• Task to carry out:
Count the lines below that contain the string "menu", treating uppercase and lowercase as different. Reply with only the number.

# # # #

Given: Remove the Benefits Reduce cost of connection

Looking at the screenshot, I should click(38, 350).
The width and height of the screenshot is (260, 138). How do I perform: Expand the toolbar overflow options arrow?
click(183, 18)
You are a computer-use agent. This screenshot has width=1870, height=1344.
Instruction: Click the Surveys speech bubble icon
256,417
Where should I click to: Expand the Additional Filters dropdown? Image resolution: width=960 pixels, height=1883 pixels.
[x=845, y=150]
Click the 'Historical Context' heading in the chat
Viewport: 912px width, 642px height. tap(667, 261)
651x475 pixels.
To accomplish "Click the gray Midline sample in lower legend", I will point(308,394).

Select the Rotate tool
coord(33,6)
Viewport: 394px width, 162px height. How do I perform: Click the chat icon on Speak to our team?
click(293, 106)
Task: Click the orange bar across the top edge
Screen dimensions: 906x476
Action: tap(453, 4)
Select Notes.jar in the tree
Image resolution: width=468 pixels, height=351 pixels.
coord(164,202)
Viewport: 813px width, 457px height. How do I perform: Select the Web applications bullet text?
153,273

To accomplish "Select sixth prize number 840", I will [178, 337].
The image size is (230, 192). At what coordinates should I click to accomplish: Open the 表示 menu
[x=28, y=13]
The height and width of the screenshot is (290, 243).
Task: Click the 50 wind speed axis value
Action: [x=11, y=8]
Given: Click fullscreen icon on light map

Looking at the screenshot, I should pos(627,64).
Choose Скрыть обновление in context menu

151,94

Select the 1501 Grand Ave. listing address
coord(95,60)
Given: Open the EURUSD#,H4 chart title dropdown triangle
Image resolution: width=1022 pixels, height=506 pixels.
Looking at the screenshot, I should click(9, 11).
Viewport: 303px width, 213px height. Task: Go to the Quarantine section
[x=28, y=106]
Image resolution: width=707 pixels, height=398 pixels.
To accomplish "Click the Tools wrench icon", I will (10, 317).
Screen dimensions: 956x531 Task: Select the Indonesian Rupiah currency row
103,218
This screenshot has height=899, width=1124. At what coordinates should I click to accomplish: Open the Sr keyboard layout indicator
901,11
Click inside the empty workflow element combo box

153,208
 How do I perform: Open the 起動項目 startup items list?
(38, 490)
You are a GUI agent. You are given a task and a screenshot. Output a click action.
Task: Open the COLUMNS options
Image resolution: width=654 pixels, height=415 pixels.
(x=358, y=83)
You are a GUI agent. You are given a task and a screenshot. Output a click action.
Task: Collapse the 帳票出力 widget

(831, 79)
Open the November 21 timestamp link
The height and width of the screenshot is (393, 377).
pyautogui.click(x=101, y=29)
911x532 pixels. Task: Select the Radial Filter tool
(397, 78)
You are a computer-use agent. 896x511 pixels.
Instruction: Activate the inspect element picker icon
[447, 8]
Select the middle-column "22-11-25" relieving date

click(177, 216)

# # # #

• Task solution:
2